Das Streaming für verschiedene Clients setzt voraus, dass man den Content sowohl als „echten“ Stream mittels Streamingprotokoll anbietet als auch in einer trickreichen Variante mittels http (Hypertext Transfer Protokoll). Letzteres ist notwendig, damit die Nutzer auch iOS- und Android-Geräte nutzen können. Diese verstehen keine Streamingprotokolle.
Diese Anforderung hat uns in den Jahren vor der Cloud viel Geld gekostet, da wir eigens dazu einen Streamingserver betreiben mussten. Allein die Lizenzgebühren für diese Software lagen im vierstelligen Bereich.
In der Amazon Cloud haben wir das Streaming mittels S3 und CloudFront kostengünstig realisieren können (vgl. Abbildung 3):
- Die Videos werden auf S3 abgelegt, sind aber vom Internet nicht unmittelbar abrufbar.
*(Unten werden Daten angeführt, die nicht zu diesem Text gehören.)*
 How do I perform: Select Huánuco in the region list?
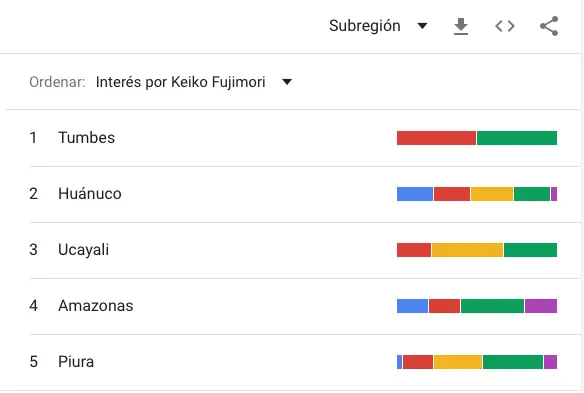(x=90, y=194)
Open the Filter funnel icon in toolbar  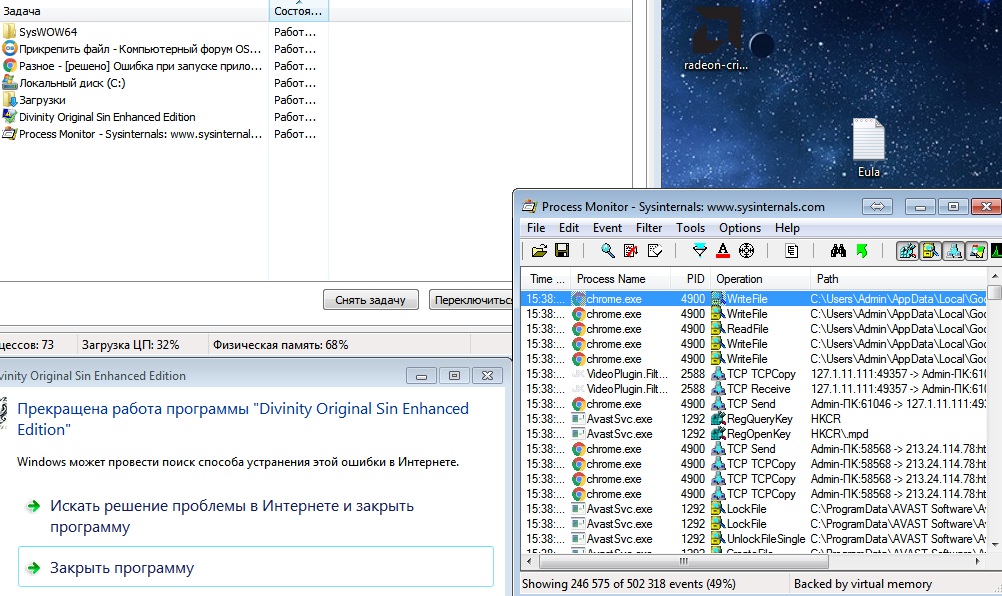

- Für das Streaming nutzen wir Cloudfront, das Content Delivery Network von Amazon. Dieses bietet von sich aus die Möglichkeit, auf S3 gehostete Videos als Stream oder als http-Download verfügbar zu machen. Zudem kann der notwendige Link dynamisch so angepasst werden, dass er nur für eine IP-Adresse und auch nur für einen begrenzten Zeitraum gültig ist. Damit können wir sicherstellen, dass der Abruf der Videos nur über unsere Seite möglich ist, wo der Link jeweils generiert wird, wenn ein zuvor autorisierter User auf ein Video klickt.
Natürlich wäre ein „echtes“ Digital Right Management wünschenswert, genauso wie ein Autoscaling des Videos je nach Größe des Bildschirmes oder der verfügbaren Bandbreite des Users. All das bietet diese Lösung nicht. Das ist aus unserer Sicht aber auch nicht zwingend erforderlich. Denn ein solches Rundum-Sorglos-Paket, wie es beispielsweise Microsoft in Azure anbietet, kostet pro Monat sehr viel Geld. Auf jeden Fall erheblich mehr als die 1,60 USD pro Monat, die wir zurzeit für das Speichern und die Datenübertragung zahlen.
Fazit
Die Frage, ob man Geld einspart, wenn man in die Cloud wechselt, ist nicht eindeutig zu beantworten. In den meisten Fällen dürfte es teurer werden als der bisherige Eigenbetrieb. Es gibt aber auch Fälle, in denen es günstiger sein kann zu wechseln.
Was die beiden Beispiele jedoch deutlich machen, ist, dass ein gedankenloser Wechsel in die Cloud dazu geeignet ist, hohe Summen an Geld sinnlos auszugeben. Das verhindern kann nur, wer sich vorher klar macht, was er wirklich benötigt und dann die Angebote und Dienste miteinander vergleicht.